NEWS-SENTINEL EDITORIAL: Taking an attitude of humility into a day of Thanksgiving
On Thanksgiving the nation takes a day off to celebrate its blessings. And the words in a proclamation of the holiday by Abraham Lincoln more than 150 years ago seem just as appropriate today as they did during the Civil War.
Whether we trace the modern Thanksgiving holiday tradition to either a 1619 religious event in Virginia or a 1621 celebration by Pilgrims at Plymouth in what is Massachusetts today, it was the campaigning of Sarah Josepha Hale (the author of “Mary Had a Little Lamb”) 200 years later that eventually led President Lincoln in 1863 to proclaim a national day of thanksgiving, hoping to foster a sense of American unity between the Northern and Southern states. But due to the rejection of Lincoln’s proclamations by the Confederate states, Thanksgiving Day wasn’t realized until Reconstruction in the 1870s due to the bitter divisions of the Civil War.

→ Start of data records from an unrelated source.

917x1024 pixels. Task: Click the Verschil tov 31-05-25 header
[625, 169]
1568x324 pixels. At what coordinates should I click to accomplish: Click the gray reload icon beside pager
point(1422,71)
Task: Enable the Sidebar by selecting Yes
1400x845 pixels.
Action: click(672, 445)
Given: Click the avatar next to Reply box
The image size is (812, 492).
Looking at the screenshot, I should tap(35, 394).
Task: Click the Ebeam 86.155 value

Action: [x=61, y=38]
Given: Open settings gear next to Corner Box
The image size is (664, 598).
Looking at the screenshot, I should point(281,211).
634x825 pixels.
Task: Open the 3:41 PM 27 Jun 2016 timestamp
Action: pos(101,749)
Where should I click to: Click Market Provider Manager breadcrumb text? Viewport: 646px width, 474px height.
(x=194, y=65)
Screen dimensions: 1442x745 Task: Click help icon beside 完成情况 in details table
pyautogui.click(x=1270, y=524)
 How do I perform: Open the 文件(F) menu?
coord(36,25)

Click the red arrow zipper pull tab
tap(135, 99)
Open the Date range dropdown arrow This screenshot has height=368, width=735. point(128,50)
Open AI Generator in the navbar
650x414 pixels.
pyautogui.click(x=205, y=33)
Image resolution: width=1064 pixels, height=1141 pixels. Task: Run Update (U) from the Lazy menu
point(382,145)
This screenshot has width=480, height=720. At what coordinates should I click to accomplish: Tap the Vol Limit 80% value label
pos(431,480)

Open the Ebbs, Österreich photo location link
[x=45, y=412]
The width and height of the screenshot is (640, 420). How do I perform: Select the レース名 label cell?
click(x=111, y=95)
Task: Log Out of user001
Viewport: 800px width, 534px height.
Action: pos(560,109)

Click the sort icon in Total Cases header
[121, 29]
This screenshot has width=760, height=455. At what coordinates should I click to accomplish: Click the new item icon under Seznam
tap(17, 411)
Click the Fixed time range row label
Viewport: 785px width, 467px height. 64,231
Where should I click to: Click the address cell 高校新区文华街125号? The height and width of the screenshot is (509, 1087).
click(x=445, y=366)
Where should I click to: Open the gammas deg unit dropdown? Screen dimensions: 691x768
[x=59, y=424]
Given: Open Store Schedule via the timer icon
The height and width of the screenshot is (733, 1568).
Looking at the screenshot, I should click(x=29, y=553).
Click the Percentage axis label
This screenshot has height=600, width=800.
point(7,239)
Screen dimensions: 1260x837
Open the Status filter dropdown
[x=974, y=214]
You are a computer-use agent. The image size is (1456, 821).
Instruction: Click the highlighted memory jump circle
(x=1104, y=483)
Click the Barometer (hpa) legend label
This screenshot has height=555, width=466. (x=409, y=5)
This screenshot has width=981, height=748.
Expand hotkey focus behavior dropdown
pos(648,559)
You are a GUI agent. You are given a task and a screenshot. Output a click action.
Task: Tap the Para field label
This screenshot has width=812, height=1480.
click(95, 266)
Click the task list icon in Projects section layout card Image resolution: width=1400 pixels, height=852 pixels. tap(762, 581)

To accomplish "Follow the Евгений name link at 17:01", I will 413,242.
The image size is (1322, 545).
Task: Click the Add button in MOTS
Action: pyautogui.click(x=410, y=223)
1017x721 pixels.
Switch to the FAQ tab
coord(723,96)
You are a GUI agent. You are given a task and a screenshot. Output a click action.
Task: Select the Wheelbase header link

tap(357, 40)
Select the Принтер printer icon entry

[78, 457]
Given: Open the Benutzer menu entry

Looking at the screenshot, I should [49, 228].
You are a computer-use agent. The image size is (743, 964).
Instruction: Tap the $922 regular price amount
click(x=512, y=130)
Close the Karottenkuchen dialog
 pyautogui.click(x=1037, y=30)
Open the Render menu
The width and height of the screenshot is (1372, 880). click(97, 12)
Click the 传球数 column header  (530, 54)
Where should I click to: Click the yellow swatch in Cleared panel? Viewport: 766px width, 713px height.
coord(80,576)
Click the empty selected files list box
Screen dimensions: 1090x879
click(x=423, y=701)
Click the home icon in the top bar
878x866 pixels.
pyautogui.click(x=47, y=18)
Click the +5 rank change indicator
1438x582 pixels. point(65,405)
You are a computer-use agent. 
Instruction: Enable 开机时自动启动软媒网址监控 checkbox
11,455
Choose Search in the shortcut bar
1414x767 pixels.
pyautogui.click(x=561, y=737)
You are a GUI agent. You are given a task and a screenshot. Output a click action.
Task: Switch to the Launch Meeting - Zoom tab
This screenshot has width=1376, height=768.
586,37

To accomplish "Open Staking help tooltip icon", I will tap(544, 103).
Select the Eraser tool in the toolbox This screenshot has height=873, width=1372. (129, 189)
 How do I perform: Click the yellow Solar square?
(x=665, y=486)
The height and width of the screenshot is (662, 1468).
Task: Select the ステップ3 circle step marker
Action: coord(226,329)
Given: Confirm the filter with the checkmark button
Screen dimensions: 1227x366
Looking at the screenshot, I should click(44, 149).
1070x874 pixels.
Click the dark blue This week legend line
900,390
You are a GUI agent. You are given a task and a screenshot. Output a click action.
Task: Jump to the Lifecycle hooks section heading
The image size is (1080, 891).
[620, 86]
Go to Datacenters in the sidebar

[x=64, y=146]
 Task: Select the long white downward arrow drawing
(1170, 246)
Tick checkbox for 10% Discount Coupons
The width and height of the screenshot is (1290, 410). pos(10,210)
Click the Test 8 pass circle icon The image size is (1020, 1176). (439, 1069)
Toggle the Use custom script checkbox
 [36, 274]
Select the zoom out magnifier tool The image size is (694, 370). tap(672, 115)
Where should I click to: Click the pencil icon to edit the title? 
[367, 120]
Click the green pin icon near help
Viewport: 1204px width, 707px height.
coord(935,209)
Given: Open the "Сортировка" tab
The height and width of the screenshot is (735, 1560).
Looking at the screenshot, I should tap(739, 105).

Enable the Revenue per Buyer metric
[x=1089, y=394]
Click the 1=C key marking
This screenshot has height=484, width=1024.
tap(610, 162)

During his presidency, Lincoln issued nine proclamations of prayer, fasting or thanksgiving. The first was on Aug. 12, 1861, in response to a request from Congress. On March 30, 1863, Lincoln issued Proclamation 97, following Hale’s many appeals, appointing Thursday, April 30 of that year as a day of national humiliation, fasting and prayer. His proclamation included the following words that seem particularly pertinent to the nation today:
“We have been the recipients of the choicest bounties of Heaven; we have been preserved these many years in peace and prosperity; we have grown in numbers, wealth, and power as no other nation has ever grown. But we have forgotten God. We have forgotten the gracious hand which preserved us in peace and multiplied and enriched and strengthened us, and we have vainly imagined, in the deceitfulness of our hearts, that all these blessings were produced by some superior wisdom and virtue of our own. Intoxicated with unbroken success, we have become too self-sufficient to feel the necessity of redeeming and preserving grace, too proud to pray to the God that made us.
It behooves us, then, to humble ourselves before the offended Power, to confess our national sins, and to pray for clemency and forgiveness.”
Lincoln’s proclamation also said, “… it is the duty of nations as well as of men to own their dependence upon the overruling power of God, to confess their sins and transgressions in humble sorrow, yet with assured hope that genuine repentance will lead to mercy and pardon, and to recognize the sublime truth, announced in the Holy Scriptures and proven by all history, that those nations only are blessed whose God is the Lord.”